Educational Credit: An education credit helps with the cost of higher education by reducing the amount of tax owed on your tax return. If the credit reduces your tax to less than zero, you may get a refund. There are two education credits available: the American opportunity tax credit (AOTC) and the lifetime learning credit (LLC).

What Are Deductions?

The federal tax law allows you to deduct several different personal expenses from your taxable income each year. This can really pay off during tax season because the reduction to taxable income reduces the amount of income that is subject to federal income tax. However, not all expenses you incur will provide tax savings; the Internal Revenue Code is very specific about the types of expenses you can deduct and the taxpayers who may claim them.

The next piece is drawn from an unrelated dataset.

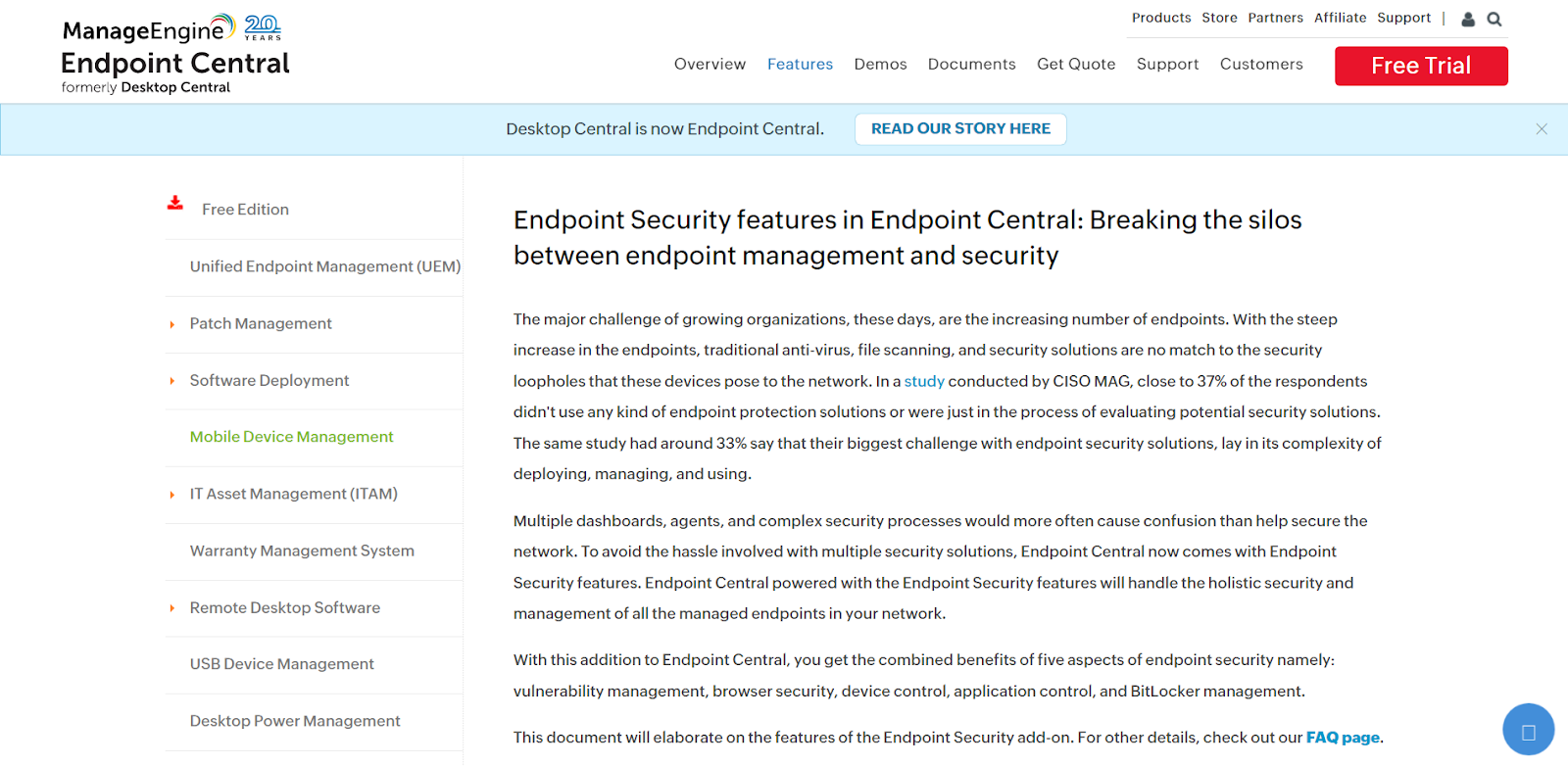Click the Store link in top bar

Standard Deduction: The IRS allows all taxpayers who do not itemize deductible expenses to claim the standard deduction. The government sets the standard deduction amount every year for each filing status.

Itemized Deduction: when searching for ways to reduce your taxable income, itemizing your deductions can really maximize your tax savings. The benefit of itemizing is that it allows you to claim a larger deduction that the standard deduction. However, it requires you to complete a Schedule A attachment to your return and to maintain records of all your expenses.

So, that's the basics from the VITA Program team members at QCC. Special thanks to Eduardo Rivas, Jingyan Lin, Odette Carty-Bleary and Olivia Nakato for compiling this useful information into one place. If you or someone you know falls into any of those categories, they may be able to prepare your taxes for free:

  • Low and moderate income families (making $54,000 or less)
  • Persons with disabilities
  • Limited English speakers who may need assistance with tax preparation.

Questions? Contact Eduardo Rivas at erivas@qcc.mass.edu.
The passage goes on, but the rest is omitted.